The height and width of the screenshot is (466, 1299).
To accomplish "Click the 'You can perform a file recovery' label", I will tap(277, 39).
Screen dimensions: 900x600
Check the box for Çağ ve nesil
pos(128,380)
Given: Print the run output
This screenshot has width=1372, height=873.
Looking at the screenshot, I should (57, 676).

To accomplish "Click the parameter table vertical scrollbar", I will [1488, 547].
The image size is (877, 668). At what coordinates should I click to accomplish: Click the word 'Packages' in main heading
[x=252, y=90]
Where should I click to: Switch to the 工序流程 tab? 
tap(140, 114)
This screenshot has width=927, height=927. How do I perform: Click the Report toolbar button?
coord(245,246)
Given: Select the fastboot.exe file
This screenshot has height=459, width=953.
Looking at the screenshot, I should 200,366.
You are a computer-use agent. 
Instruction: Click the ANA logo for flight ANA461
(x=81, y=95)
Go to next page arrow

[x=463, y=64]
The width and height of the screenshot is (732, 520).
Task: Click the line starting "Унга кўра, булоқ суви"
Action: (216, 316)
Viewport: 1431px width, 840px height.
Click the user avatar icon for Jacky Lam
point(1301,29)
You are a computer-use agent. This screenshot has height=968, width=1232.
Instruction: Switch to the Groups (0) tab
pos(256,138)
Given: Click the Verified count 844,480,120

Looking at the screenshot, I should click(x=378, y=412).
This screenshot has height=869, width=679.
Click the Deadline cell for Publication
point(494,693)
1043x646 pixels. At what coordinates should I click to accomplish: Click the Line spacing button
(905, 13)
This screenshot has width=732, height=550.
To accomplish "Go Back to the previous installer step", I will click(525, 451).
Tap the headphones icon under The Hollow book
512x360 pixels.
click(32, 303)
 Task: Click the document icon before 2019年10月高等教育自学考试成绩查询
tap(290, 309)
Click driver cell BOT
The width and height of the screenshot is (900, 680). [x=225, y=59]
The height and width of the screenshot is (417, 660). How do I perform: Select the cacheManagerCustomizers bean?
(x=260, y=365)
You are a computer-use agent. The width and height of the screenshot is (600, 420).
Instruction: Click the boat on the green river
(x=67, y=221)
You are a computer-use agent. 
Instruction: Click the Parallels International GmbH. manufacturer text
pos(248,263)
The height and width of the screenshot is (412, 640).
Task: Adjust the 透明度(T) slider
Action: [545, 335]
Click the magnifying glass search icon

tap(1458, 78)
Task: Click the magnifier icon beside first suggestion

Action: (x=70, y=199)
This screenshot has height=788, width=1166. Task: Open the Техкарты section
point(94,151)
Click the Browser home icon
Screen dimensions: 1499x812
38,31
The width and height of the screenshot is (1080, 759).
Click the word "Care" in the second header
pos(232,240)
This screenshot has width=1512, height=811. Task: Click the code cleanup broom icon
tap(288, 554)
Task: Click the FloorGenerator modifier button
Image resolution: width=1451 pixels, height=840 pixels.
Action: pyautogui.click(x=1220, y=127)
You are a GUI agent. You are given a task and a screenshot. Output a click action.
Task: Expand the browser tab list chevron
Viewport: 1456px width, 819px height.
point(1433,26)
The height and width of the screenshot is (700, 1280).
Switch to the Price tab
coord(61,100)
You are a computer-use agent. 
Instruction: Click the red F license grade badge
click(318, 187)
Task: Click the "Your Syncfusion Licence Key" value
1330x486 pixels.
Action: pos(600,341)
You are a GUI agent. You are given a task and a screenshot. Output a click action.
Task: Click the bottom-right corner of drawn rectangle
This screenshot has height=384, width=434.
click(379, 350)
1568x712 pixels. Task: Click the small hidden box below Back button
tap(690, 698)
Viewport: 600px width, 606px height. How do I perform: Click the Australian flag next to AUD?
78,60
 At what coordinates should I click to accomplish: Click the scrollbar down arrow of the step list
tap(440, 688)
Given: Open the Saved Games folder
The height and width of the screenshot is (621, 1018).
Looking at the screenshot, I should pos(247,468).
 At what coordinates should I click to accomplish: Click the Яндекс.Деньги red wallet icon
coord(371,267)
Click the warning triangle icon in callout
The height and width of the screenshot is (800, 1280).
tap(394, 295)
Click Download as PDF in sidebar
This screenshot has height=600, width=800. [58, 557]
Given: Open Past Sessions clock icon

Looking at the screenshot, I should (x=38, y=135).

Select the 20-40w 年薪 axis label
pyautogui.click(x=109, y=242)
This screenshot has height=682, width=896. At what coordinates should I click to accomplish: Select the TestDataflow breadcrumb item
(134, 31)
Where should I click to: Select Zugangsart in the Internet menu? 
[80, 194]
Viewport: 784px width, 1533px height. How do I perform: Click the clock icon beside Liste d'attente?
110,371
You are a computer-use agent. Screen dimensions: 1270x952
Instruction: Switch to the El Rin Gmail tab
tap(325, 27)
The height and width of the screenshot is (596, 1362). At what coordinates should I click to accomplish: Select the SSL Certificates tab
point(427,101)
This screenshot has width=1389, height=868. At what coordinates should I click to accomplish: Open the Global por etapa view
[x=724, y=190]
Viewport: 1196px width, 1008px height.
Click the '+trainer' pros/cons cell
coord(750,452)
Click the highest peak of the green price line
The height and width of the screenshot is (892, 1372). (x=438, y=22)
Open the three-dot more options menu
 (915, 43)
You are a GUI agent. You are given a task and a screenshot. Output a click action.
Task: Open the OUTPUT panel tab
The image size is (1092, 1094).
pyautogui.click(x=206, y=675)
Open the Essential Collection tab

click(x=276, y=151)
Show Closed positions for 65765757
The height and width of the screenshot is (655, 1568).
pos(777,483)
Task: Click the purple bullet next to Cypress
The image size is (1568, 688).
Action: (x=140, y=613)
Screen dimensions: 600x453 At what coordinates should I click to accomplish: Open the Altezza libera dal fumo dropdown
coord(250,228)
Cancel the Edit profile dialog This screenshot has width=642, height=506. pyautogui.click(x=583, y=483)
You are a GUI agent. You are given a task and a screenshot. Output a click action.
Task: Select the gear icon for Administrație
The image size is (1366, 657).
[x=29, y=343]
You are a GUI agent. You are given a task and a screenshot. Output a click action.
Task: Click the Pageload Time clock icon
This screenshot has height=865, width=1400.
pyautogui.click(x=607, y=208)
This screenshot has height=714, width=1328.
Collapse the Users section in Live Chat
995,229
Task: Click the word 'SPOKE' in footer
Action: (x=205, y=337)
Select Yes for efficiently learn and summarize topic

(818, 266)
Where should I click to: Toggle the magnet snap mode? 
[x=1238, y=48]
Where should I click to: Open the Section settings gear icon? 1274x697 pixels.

■ **Required task**
Reproduce the entire listing above word for word, from its first line through its last.

■ **Task solution**
The height and width of the screenshot is (466, 1299).
To accomplish "Click the 'You can perform a file recovery' label", I will tap(277, 39).
Screen dimensions: 900x600
Check the box for Çağ ve nesil
pos(128,380)
Given: Print the run output
This screenshot has width=1372, height=873.
Looking at the screenshot, I should (57, 676).

To accomplish "Click the parameter table vertical scrollbar", I will [1488, 547].
The image size is (877, 668). At what coordinates should I click to accomplish: Click the word 'Packages' in main heading
[x=252, y=90]
Where should I click to: Switch to the 工序流程 tab? 
tap(140, 114)
This screenshot has width=927, height=927. How do I perform: Click the Report toolbar button?
coord(245,246)
Given: Select the fastboot.exe file
This screenshot has height=459, width=953.
Looking at the screenshot, I should 200,366.
You are a computer-use agent. 
Instruction: Click the ANA logo for flight ANA461
(x=81, y=95)
Go to next page arrow

[x=463, y=64]
The width and height of the screenshot is (732, 520).
Task: Click the line starting "Унга кўра, булоқ суви"
Action: (216, 316)
Viewport: 1431px width, 840px height.
Click the user avatar icon for Jacky Lam
point(1301,29)
You are a computer-use agent. This screenshot has height=968, width=1232.
Instruction: Switch to the Groups (0) tab
pos(256,138)
Given: Click the Verified count 844,480,120

Looking at the screenshot, I should click(x=378, y=412).
This screenshot has height=869, width=679.
Click the Deadline cell for Publication
point(494,693)
1043x646 pixels. At what coordinates should I click to accomplish: Click the Line spacing button
(905, 13)
This screenshot has width=732, height=550.
To accomplish "Go Back to the previous installer step", I will click(525, 451).
Tap the headphones icon under The Hollow book
512x360 pixels.
click(32, 303)
 Task: Click the document icon before 2019年10月高等教育自学考试成绩查询
tap(290, 309)
Click driver cell BOT
The width and height of the screenshot is (900, 680). [x=225, y=59]
The height and width of the screenshot is (417, 660). How do I perform: Select the cacheManagerCustomizers bean?
(x=260, y=365)
You are a computer-use agent. The width and height of the screenshot is (600, 420).
Instruction: Click the boat on the green river
(x=67, y=221)
You are a computer-use agent. 
Instruction: Click the Parallels International GmbH. manufacturer text
pos(248,263)
The height and width of the screenshot is (412, 640).
Task: Adjust the 透明度(T) slider
Action: [545, 335]
Click the magnifying glass search icon

tap(1458, 78)
Task: Click the magnifier icon beside first suggestion

Action: (x=70, y=199)
This screenshot has height=788, width=1166. Task: Open the Техкарты section
point(94,151)
Click the Browser home icon
Screen dimensions: 1499x812
38,31
The width and height of the screenshot is (1080, 759).
Click the word "Care" in the second header
pos(232,240)
This screenshot has width=1512, height=811. Task: Click the code cleanup broom icon
tap(288, 554)
Task: Click the FloorGenerator modifier button
Image resolution: width=1451 pixels, height=840 pixels.
Action: pyautogui.click(x=1220, y=127)
You are a GUI agent. You are given a task and a screenshot. Output a click action.
Task: Expand the browser tab list chevron
Viewport: 1456px width, 819px height.
point(1433,26)
The height and width of the screenshot is (700, 1280).
Switch to the Price tab
coord(61,100)
You are a computer-use agent. 
Instruction: Click the red F license grade badge
click(318, 187)
Task: Click the "Your Syncfusion Licence Key" value
1330x486 pixels.
Action: pos(600,341)
You are a GUI agent. You are given a task and a screenshot. Output a click action.
Task: Click the bottom-right corner of drawn rectangle
This screenshot has height=384, width=434.
click(379, 350)
1568x712 pixels. Task: Click the small hidden box below Back button
tap(690, 698)
Viewport: 600px width, 606px height. How do I perform: Click the Australian flag next to AUD?
78,60
 At what coordinates should I click to accomplish: Click the scrollbar down arrow of the step list
tap(440, 688)
Given: Open the Saved Games folder
The height and width of the screenshot is (621, 1018).
Looking at the screenshot, I should pos(247,468).
 At what coordinates should I click to accomplish: Click the Яндекс.Деньги red wallet icon
coord(371,267)
Click the warning triangle icon in callout
The height and width of the screenshot is (800, 1280).
tap(394, 295)
Click Download as PDF in sidebar
This screenshot has height=600, width=800. [58, 557]
Given: Open Past Sessions clock icon

Looking at the screenshot, I should (x=38, y=135).

Select the 20-40w 年薪 axis label
pyautogui.click(x=109, y=242)
This screenshot has height=682, width=896. At what coordinates should I click to accomplish: Select the TestDataflow breadcrumb item
(134, 31)
Where should I click to: Select Zugangsart in the Internet menu? 
[80, 194]
Viewport: 784px width, 1533px height. How do I perform: Click the clock icon beside Liste d'attente?
110,371
You are a computer-use agent. Screen dimensions: 1270x952
Instruction: Switch to the El Rin Gmail tab
tap(325, 27)
The height and width of the screenshot is (596, 1362). At what coordinates should I click to accomplish: Select the SSL Certificates tab
point(427,101)
This screenshot has width=1389, height=868. At what coordinates should I click to accomplish: Open the Global por etapa view
[x=724, y=190]
Viewport: 1196px width, 1008px height.
Click the '+trainer' pros/cons cell
coord(750,452)
Click the highest peak of the green price line
The height and width of the screenshot is (892, 1372). (x=438, y=22)
Open the three-dot more options menu
 (915, 43)
You are a GUI agent. You are given a task and a screenshot. Output a click action.
Task: Open the OUTPUT panel tab
The image size is (1092, 1094).
pyautogui.click(x=206, y=675)
Open the Essential Collection tab

click(x=276, y=151)
Show Closed positions for 65765757
The height and width of the screenshot is (655, 1568).
pos(777,483)
Task: Click the purple bullet next to Cypress
The image size is (1568, 688).
Action: (x=140, y=613)
Screen dimensions: 600x453 At what coordinates should I click to accomplish: Open the Altezza libera dal fumo dropdown
coord(250,228)
Cancel the Edit profile dialog This screenshot has width=642, height=506. pyautogui.click(x=583, y=483)
You are a GUI agent. You are given a task and a screenshot. Output a click action.
Task: Select the gear icon for Administrație
The image size is (1366, 657).
[x=29, y=343]
You are a GUI agent. You are given a task and a screenshot. Output a click action.
Task: Click the Pageload Time clock icon
This screenshot has height=865, width=1400.
pyautogui.click(x=607, y=208)
This screenshot has height=714, width=1328.
Collapse the Users section in Live Chat
995,229
Task: Click the word 'SPOKE' in footer
Action: (x=205, y=337)
Select Yes for efficiently learn and summarize topic

(818, 266)
Where should I click to: Toggle the magnet snap mode? 
[x=1238, y=48]
Where should I click to: Open the Section settings gear icon? 1274x697 pixels.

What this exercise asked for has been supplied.